Task details → Where does the word "computer" show up in the records? Copy every line that has it.

Record extracts →
--------------------------------

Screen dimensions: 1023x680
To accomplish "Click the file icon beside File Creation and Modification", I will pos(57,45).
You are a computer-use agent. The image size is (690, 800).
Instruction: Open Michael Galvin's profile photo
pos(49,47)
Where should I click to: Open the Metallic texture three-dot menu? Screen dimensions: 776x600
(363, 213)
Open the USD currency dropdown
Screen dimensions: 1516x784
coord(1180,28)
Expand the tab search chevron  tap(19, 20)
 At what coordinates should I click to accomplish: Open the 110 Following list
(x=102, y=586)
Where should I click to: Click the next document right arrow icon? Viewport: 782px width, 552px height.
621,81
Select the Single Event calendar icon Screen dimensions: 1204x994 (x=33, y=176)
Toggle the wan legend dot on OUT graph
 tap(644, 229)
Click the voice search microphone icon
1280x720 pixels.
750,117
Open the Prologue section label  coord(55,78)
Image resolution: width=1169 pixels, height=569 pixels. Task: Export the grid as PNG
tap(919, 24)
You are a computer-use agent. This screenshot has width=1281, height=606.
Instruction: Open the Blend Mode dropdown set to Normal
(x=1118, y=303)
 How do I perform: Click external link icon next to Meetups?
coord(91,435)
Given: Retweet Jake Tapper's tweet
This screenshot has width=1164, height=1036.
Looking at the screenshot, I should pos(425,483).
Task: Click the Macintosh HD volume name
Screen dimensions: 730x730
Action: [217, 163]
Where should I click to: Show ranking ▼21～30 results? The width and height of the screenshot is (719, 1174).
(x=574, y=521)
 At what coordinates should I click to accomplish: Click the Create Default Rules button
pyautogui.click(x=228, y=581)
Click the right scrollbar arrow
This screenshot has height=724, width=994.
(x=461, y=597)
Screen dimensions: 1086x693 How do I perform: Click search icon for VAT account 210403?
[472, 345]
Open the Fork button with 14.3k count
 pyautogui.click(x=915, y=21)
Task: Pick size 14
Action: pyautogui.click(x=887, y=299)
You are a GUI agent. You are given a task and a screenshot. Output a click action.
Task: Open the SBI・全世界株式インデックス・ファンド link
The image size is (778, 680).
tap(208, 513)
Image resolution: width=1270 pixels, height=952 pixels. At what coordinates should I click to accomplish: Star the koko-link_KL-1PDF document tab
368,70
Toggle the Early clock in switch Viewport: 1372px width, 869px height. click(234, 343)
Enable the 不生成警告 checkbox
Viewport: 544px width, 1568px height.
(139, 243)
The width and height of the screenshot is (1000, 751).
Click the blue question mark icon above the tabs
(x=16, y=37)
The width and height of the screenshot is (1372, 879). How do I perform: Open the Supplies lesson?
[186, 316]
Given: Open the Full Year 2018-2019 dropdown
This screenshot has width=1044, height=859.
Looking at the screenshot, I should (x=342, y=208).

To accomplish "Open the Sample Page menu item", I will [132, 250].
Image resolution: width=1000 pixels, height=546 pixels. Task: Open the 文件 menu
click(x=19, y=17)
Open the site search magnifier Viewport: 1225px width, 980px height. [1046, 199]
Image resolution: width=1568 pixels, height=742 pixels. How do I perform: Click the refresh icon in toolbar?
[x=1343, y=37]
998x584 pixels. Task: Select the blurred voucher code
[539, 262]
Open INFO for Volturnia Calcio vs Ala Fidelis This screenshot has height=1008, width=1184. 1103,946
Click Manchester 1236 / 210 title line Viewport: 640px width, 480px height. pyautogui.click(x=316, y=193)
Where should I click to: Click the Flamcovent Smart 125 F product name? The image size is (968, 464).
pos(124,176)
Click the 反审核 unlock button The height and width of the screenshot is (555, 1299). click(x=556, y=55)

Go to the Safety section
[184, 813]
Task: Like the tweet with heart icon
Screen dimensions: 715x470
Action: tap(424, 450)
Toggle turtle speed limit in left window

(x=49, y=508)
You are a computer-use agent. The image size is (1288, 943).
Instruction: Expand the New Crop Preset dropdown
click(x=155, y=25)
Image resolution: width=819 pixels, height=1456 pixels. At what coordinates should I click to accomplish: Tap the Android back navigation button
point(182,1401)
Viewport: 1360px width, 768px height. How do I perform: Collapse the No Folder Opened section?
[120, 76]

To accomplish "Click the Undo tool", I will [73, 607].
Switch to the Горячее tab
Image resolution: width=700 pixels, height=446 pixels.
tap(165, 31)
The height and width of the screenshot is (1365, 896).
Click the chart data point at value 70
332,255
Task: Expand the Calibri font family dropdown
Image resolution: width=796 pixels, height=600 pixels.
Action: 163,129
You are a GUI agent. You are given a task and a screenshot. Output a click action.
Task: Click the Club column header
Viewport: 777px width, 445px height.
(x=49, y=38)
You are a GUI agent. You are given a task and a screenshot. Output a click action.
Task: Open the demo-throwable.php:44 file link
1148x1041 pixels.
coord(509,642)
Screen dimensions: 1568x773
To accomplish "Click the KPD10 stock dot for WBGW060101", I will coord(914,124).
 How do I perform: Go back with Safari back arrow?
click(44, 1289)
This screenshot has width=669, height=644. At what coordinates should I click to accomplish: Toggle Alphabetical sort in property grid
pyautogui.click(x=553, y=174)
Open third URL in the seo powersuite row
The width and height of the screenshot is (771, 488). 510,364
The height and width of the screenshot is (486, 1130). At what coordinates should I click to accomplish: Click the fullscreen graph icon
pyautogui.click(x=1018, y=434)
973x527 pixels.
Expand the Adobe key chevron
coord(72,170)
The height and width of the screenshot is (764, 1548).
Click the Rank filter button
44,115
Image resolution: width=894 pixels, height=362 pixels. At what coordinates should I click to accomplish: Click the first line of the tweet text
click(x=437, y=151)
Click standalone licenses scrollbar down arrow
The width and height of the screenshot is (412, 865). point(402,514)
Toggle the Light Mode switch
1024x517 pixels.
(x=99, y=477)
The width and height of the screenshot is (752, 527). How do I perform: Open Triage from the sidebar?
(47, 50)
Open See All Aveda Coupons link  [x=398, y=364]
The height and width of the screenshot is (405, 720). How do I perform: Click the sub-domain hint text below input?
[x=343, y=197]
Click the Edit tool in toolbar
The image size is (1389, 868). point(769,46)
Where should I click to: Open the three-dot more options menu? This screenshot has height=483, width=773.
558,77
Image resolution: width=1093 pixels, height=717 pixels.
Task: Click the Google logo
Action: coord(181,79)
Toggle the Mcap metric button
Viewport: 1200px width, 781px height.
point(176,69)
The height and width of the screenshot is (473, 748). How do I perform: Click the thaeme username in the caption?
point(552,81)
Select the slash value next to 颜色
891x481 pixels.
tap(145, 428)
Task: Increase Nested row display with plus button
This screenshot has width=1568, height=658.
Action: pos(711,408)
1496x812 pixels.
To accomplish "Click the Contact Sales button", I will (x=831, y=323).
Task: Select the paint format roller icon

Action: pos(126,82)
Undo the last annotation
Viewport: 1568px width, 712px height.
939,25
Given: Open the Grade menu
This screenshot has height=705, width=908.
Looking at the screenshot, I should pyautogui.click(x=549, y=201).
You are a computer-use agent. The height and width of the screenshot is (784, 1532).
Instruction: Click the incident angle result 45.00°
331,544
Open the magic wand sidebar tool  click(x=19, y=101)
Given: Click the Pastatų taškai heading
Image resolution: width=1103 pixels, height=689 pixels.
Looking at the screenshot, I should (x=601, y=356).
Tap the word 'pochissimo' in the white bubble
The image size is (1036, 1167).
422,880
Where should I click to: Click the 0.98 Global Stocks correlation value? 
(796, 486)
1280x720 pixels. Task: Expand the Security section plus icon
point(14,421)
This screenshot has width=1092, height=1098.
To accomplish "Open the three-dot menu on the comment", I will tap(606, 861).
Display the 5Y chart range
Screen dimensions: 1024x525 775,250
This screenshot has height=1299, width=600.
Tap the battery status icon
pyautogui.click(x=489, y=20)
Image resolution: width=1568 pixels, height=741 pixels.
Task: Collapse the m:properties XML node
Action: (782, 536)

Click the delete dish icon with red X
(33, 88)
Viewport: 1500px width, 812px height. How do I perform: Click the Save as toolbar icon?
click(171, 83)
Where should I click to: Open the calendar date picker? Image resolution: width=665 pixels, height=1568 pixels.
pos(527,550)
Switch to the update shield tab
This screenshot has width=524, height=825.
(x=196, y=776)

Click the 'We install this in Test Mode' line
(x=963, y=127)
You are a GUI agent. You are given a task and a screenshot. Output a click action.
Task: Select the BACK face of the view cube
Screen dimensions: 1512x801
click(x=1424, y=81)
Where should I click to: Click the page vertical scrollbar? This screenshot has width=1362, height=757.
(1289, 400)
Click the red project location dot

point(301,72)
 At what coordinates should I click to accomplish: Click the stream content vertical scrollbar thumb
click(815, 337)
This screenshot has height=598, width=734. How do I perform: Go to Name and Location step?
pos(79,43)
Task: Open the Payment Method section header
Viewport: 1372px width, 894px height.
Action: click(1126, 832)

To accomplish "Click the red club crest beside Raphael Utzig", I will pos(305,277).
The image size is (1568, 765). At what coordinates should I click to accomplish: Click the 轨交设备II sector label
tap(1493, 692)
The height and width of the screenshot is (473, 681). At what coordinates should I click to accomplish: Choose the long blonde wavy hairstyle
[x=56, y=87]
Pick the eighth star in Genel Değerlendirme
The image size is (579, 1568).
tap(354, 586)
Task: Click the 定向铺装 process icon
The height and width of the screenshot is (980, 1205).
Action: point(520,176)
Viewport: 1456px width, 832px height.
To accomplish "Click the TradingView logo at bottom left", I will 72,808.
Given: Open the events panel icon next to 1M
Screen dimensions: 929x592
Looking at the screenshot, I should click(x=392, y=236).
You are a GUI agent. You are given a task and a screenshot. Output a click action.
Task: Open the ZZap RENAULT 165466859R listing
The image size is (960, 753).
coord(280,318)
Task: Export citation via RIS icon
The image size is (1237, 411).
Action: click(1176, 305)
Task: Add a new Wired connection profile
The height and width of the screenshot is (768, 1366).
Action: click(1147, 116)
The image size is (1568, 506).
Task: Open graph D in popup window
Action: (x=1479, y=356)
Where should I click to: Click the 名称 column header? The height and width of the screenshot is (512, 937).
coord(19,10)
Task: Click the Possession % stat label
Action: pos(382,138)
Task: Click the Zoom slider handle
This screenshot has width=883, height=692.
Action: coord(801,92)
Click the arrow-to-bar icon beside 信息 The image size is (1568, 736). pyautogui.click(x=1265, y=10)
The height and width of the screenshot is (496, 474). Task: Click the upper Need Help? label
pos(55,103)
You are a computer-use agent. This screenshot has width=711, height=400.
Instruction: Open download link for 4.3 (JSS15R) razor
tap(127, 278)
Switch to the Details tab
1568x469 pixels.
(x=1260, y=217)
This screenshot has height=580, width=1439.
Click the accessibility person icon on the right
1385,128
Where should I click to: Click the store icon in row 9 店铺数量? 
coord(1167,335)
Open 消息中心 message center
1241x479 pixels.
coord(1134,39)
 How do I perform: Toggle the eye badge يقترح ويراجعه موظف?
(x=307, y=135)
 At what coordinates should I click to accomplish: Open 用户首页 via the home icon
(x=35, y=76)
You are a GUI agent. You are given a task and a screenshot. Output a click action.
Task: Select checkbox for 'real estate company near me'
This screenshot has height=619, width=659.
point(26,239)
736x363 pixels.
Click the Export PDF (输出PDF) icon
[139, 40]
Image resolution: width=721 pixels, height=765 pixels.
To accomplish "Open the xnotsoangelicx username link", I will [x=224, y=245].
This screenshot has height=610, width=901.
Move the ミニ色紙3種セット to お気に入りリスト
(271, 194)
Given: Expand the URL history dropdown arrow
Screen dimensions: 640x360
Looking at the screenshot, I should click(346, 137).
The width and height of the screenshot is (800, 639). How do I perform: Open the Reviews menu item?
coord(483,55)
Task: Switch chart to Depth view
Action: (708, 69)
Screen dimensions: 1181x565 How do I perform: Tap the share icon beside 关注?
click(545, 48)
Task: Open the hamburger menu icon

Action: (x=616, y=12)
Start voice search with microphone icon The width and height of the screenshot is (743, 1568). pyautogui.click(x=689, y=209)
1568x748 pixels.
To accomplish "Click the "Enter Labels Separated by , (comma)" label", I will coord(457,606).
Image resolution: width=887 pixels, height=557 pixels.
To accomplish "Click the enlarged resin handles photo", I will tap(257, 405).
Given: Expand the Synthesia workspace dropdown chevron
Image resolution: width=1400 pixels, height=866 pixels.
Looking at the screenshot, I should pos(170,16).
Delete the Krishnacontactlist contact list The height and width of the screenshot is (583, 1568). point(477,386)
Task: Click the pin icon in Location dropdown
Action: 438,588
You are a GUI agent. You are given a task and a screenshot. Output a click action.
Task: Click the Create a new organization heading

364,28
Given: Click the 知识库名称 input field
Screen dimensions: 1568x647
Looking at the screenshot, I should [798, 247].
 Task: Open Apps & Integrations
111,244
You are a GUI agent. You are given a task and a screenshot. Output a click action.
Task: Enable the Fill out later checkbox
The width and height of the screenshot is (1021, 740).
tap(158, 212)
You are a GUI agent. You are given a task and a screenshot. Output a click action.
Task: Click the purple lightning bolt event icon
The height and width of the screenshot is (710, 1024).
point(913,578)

--------------------------------

Answer space →
You are a computer-use agent. The image size is (690, 800).
You are a computer-use agent. This screenshot has width=1281, height=606.
You are a computer-use agent. The image size is (1288, 943).
You are a computer-use agent. The height and width of the screenshot is (784, 1532).
You are a computer-use agent. This screenshot has width=711, height=400.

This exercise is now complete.